Nicole menampar Oliver keras. Bahu gadis itu bergetar. Air matanya semakin mendera mendengar apa yang Oliver katakan padanya. Kilat matanya memancarkan jelas sebuah dendam dan kebencian mendalam.

Oliver menyentuh pipi kanannya, menatap dingin Nicole. “Berani sekali kau menamparku,” geramnya, menahan amarah dalam dirinya.

“Tamparan itu tidak sebanding dengan apa yang kau lakukan, Oliver! Di mana hati nuranimu?! Kau tega menjadikan kehormatan seorang gadis, demi sebuah permainan!” teriak Nicole keras.

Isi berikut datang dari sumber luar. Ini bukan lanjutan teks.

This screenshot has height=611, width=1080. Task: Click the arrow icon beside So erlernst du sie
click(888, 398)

“Perempuan sepertimu itu dari luarnya saja naif, aku tahu kamu menikmati sentuhanku, jadi jangan munafik!”  seru Oliver dingin.

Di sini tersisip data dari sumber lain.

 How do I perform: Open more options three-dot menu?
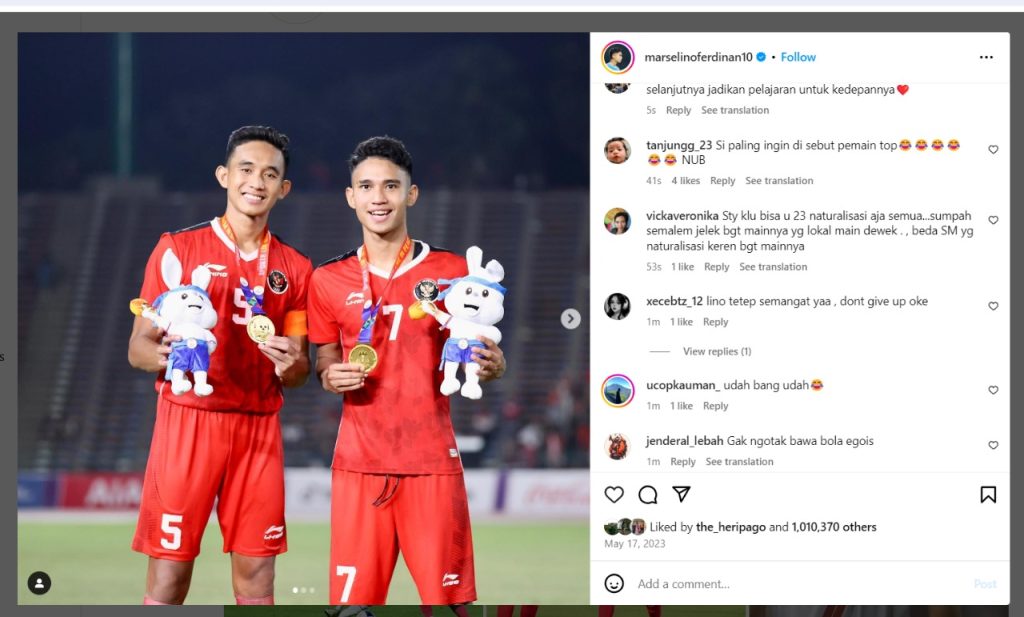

Nicole menyeka air matanya dengan wajah penuh kemarahan. “Laki-laki sepertimu tidak akan pernah tahu, bagaimana hancurnya ketika dijadikan sebuah permainan Oliver Maxton, aku bukan barang yang bisa dijadikan barang taruhan!”

Nicole melangkah mundur menjauh dari Oliver. Matanya nampak nanar dan rapuh. Rasa sakit sangat jelas terpancar dari mata gadis itu. Tatapan Nicole sukses membuat Oliver bergeming di tempatnya tak berkutik sedikit pun.

“Selamat, Oliver Maxton. Kau telah menghancurkan hidupku. Mulai detik ini, aku tidak akan pernah mau lagi melihatmu apalagi menyebut namamu. Demi Tuhan, aku membencimu. Aku sangat membencimu!”

Nicole berlari pergi meninggalkan Oliver yang masih bergeming di tempatnya. Suara tangis gadis itu terdengar begitu menderita. Sorot mata Oliver terus menatap dalam dan dingin Nicole yang telah pergi. Entah kenapa hati Oliver terusik mendengar apa yang Nicole katakan padanya.

Beberapa tahun berlalu …

Nicole menatap jalanan perkotaan London. Mata Nicole begitu lemah di balik sikapnya yang tegar. Kepingan memori buruk akan masa lalu, muncul di pikirannya di kala wanita itu melihat hamparan kota London. Memori yang telah dia buang jauh-jauh, dan berharap tidak lagi bertemu dengan sosok pria yang menghancurkanya.

Mobil berhenti tepat di lampu merah. Banyak orang menyeberang lewat zebra cross. Namun, tiba-tiba di saat lampu hijau, sosok pria tak asing berada di dalam mobil, melewati Nicole. Sosok yang sangat tak asing di matanya.

“Tidak! Dia bukan pria berengsek itu!” Nicole terkejut dan buru-buru menepis pikirannya. Wanita cantik itu yakin bahwa apa yang dia lihat adalah salah. Dia menarik kembali pandangannya, dengan jantung yang kini berdebar tak karuan.